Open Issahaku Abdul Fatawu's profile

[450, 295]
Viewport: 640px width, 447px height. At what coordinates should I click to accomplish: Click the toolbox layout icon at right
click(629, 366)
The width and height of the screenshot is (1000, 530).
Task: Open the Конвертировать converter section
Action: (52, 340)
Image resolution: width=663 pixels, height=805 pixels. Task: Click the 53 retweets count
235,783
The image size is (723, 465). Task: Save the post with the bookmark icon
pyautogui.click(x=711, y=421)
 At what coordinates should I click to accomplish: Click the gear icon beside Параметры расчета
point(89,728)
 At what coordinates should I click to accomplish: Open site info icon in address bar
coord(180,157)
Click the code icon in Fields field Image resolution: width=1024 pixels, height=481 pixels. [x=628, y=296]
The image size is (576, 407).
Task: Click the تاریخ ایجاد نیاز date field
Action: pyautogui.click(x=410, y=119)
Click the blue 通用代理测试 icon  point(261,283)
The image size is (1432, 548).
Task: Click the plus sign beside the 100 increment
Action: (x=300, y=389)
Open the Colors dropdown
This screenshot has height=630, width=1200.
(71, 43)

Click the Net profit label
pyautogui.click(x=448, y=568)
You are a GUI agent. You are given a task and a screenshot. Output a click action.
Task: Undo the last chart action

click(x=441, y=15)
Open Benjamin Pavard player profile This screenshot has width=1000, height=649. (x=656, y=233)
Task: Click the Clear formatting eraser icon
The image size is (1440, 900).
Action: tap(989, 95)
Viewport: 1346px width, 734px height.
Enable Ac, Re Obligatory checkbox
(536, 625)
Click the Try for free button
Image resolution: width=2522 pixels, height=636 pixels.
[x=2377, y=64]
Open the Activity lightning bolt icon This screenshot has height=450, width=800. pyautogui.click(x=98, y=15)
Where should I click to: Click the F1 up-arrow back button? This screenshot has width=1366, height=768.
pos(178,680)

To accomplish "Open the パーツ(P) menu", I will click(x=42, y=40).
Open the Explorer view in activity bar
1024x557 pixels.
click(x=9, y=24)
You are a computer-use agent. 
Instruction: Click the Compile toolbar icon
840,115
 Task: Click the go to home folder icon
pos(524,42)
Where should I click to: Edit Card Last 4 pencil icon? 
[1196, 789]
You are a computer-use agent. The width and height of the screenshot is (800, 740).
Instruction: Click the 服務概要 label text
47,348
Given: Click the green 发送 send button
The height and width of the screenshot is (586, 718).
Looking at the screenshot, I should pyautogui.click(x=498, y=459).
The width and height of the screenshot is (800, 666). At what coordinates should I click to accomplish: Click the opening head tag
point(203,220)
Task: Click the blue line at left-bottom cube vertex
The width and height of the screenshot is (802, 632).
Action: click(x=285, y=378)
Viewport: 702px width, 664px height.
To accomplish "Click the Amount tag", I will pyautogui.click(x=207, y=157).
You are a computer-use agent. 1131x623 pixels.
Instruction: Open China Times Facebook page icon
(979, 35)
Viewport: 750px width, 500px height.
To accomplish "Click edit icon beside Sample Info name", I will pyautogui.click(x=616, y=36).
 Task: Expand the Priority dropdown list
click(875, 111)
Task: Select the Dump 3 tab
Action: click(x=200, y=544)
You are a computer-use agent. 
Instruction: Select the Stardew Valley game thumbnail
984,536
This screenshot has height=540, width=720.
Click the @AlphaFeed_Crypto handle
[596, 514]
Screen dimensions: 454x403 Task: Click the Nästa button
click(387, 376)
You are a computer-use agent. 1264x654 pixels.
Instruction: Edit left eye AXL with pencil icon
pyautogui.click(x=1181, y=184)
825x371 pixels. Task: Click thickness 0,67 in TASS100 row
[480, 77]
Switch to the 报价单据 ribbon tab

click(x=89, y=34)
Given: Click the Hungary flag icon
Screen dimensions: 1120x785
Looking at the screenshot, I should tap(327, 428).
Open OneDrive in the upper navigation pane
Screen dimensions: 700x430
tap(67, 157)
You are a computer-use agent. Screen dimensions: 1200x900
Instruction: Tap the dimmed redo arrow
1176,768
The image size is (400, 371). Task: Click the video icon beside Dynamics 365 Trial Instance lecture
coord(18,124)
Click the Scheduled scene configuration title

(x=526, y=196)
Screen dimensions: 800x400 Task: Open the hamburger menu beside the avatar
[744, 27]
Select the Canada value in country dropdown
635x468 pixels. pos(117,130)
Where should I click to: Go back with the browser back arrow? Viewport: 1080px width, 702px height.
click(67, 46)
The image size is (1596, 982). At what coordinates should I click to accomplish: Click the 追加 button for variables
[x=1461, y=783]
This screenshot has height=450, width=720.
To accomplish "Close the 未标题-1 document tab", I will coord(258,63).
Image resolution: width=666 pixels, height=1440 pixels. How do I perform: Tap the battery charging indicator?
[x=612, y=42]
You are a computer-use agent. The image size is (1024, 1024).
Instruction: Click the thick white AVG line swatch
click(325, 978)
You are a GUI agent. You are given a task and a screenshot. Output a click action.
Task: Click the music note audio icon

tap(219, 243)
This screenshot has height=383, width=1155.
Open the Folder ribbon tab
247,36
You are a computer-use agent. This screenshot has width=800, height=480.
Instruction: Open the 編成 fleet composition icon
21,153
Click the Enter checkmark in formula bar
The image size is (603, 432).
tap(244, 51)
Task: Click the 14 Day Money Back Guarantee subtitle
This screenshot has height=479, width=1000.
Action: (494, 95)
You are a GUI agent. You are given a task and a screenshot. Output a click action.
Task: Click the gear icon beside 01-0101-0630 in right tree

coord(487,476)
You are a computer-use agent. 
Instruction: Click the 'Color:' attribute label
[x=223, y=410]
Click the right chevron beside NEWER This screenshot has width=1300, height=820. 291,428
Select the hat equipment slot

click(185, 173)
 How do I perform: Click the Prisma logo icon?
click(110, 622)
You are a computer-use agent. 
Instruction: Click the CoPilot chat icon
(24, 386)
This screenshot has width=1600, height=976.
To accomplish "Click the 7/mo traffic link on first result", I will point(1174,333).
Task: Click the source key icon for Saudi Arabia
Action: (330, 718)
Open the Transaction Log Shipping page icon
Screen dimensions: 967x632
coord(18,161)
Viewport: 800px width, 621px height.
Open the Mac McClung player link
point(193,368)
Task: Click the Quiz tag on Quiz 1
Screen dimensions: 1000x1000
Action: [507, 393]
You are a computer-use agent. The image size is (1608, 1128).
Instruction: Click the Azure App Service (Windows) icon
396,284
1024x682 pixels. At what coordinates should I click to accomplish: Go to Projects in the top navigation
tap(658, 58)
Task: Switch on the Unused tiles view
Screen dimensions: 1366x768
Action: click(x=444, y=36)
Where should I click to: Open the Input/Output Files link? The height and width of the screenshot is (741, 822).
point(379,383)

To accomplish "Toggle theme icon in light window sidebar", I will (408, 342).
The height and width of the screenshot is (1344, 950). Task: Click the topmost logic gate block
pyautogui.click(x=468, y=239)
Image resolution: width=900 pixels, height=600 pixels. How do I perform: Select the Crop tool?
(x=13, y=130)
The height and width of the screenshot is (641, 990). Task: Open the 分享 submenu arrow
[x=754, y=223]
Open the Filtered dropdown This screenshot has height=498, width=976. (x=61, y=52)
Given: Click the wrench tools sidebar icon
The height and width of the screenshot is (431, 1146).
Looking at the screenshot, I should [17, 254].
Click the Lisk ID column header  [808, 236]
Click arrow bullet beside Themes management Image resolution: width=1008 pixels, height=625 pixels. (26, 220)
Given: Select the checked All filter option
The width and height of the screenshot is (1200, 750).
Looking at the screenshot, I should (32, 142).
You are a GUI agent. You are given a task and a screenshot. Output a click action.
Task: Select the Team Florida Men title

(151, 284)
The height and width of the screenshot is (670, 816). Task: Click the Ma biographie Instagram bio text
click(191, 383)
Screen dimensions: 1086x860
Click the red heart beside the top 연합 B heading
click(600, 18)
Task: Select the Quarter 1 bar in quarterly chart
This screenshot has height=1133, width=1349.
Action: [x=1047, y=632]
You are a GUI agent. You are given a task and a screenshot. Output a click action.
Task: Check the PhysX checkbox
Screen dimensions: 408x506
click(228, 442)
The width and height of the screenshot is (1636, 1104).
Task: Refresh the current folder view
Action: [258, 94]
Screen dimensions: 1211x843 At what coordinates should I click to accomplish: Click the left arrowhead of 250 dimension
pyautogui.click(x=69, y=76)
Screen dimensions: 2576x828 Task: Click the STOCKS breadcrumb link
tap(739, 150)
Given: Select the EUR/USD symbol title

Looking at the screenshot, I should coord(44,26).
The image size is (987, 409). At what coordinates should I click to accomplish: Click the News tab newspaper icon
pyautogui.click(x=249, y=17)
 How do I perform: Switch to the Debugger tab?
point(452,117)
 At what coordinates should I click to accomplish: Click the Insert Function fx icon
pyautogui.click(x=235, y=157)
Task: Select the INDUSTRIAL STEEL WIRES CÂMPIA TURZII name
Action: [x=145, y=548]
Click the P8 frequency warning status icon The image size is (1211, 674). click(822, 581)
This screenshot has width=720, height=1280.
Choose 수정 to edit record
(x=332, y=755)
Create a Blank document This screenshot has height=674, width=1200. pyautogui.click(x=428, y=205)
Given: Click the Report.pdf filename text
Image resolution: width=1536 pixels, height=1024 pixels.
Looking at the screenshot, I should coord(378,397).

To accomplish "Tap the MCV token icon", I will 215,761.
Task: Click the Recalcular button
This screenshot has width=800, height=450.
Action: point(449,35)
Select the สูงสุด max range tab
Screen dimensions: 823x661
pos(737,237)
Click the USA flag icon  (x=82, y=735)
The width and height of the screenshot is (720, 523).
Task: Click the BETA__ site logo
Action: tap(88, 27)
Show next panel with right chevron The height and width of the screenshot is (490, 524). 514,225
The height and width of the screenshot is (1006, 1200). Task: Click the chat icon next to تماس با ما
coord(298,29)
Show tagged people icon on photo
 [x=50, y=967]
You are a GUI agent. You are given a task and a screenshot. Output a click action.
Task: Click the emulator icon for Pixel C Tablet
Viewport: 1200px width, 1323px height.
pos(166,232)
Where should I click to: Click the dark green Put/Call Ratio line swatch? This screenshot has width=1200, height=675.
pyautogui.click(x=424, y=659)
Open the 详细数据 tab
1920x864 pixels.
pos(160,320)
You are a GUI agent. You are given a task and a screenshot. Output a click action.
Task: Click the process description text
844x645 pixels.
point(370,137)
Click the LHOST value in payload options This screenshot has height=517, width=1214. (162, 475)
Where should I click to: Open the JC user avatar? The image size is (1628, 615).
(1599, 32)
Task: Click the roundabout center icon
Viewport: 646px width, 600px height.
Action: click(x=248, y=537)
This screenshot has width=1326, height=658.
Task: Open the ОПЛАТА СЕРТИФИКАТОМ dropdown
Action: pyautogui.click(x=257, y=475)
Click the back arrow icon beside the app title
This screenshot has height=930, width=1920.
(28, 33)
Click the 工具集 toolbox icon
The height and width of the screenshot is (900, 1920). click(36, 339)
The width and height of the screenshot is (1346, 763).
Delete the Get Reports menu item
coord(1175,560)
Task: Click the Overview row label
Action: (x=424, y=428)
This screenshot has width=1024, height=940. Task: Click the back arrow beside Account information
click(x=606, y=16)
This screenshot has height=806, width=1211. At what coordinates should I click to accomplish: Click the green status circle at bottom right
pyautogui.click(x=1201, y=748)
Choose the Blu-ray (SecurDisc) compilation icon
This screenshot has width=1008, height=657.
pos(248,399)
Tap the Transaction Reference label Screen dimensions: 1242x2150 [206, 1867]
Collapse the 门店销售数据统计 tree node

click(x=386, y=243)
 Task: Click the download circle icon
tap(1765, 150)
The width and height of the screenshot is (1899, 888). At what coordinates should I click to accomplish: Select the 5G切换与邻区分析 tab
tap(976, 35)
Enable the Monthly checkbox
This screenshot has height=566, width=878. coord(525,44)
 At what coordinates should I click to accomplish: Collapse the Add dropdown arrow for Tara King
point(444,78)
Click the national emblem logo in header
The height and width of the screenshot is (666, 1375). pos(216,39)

- EXERCISE DESCRIPTION -
Everything above from the line containing "Screen dimensions: 800x400" through the line containing "You are a computer-use agent. This" must be copied exactly. Nothing outside that range belongs in the answer.

- SOLUTION TO THIS PROBLEM -
Screen dimensions: 800x400 Task: Open the hamburger menu beside the avatar
[744, 27]
Select the Canada value in country dropdown
635x468 pixels. pos(117,130)
Where should I click to: Go back with the browser back arrow? Viewport: 1080px width, 702px height.
click(67, 46)
The image size is (1596, 982). At what coordinates should I click to accomplish: Click the 追加 button for variables
[x=1461, y=783]
This screenshot has height=450, width=720.
To accomplish "Close the 未标题-1 document tab", I will coord(258,63).
Image resolution: width=666 pixels, height=1440 pixels. How do I perform: Tap the battery charging indicator?
[x=612, y=42]
You are a computer-use agent. The image size is (1024, 1024).
Instruction: Click the thick white AVG line swatch
click(325, 978)
You are a GUI agent. You are given a task and a screenshot. Output a click action.
Task: Click the music note audio icon

tap(219, 243)
This screenshot has height=383, width=1155.
Open the Folder ribbon tab
247,36
You are a computer-use agent. This screenshot has width=800, height=480.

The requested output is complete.